That's how we were keeping in touch. And then, we had a... Are you gonna give me a mouse? Yes. So my mom had sort of made a bid to Tina and Ken after we had met the first time. She had said, you know, if you had asked us to stay and like come and move by you in Colorado, we would have done it, which we sort of sussed out to be, I think that Ricky really needs.
a father figure and more like a more of a village to raise her. I don't know. So I ended up going and visiting them every summer and parents ended up kind of stepping in and raising me for our high school career. That's amazing. Yeah. So that had to be like the real bonding time those summers.

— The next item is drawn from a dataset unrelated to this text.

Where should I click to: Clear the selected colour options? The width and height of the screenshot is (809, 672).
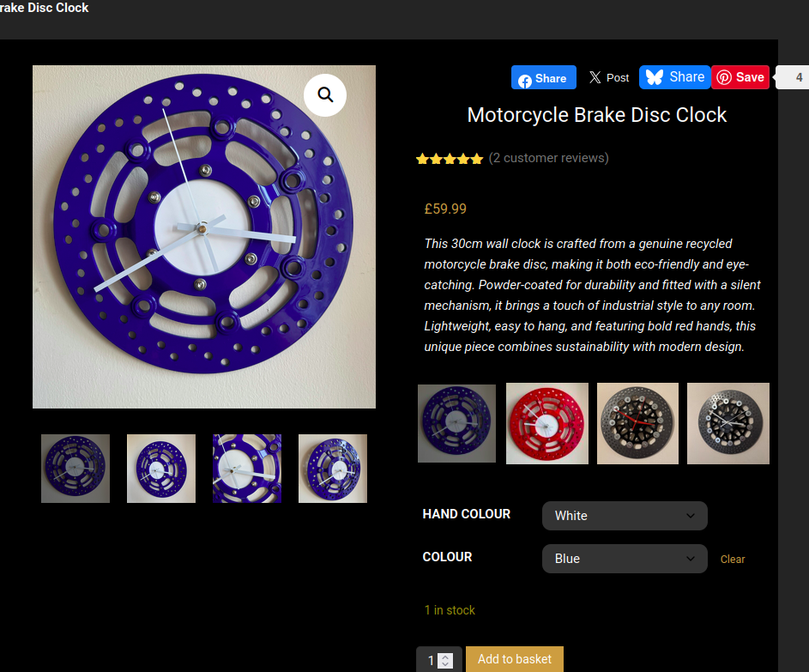pos(732,559)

It feels like when we look back on it, she spent the whole summer with us, which I'm sure it was like at most two weeks maybe. But yes, that's when we really started to get to know each other, really got suspent. My father taught Ricky how to drive. And Kendall and I had grown up a little bit differently than Ricky had. So she got to experience some things that she hadn't gotten to experience. Ricky and I started to get to...
trick people. We finally got to do our little switcheroo. She knew my high school friends, Kendall's high school friends. And yeah, that was, I mean, looking back, I don't think any of us has anything but just such great feelings about that time. Yeah. Blissful. Definitely the thing that I looked forward to most, for sure. And we kind of carried that through, like, literally until we all moved here. We would
um, schedule trips, like to go see each other, um, once or twice a year until we all lived in the same place. And they're like the best memories that we have. They were just so much fun. Always so fun. So fun. Yep. And so you all live in Austin now? Mm hmm. We do. Very cool. Awesome. Awesome. So, and, and, you know, I guess it's not a spoiler because the episode is out, but I know early on.

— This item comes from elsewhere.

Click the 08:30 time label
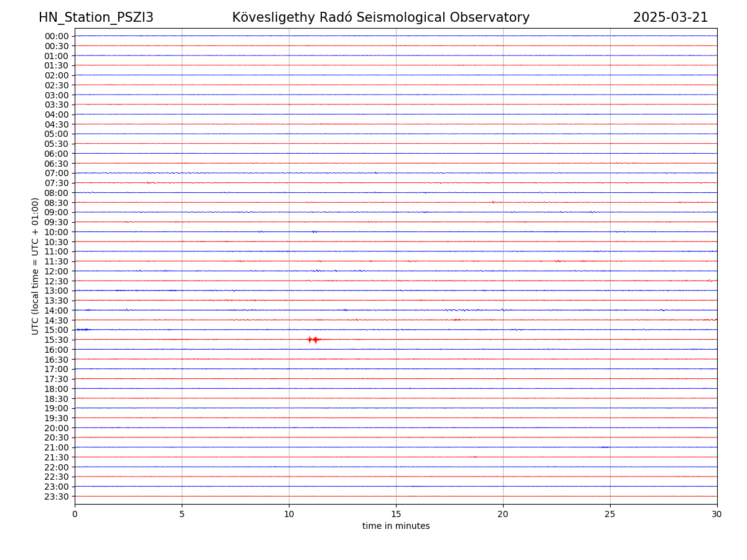 point(56,203)
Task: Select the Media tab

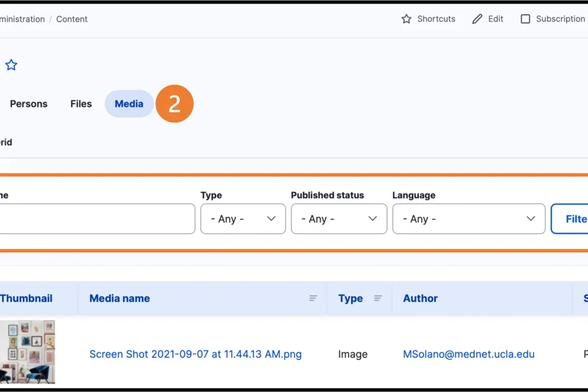Action: (x=129, y=104)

And when you guys started the podcast, part of it was like trying to find the donor, right? Yeah. So, and we've skipped over some pretty crucial pieces of information. But when I was 13, so my dad had passed away when I was 10, my mom told me that I had actually been conceived via artificial insemination. Somehow the three of us do not remember.
We never discussed this. Because Kendall, there's no way that Kendall and I ever thought that Ricky's father was our biological father. No one would have done that. They wouldn't have been like, let's lie about it. So we definitely always knew and we just cannot remember where we told not to tell Ricky, where we just like, whatever. It just never came up. Because we always knew, but Ricky did not find out until she was 13.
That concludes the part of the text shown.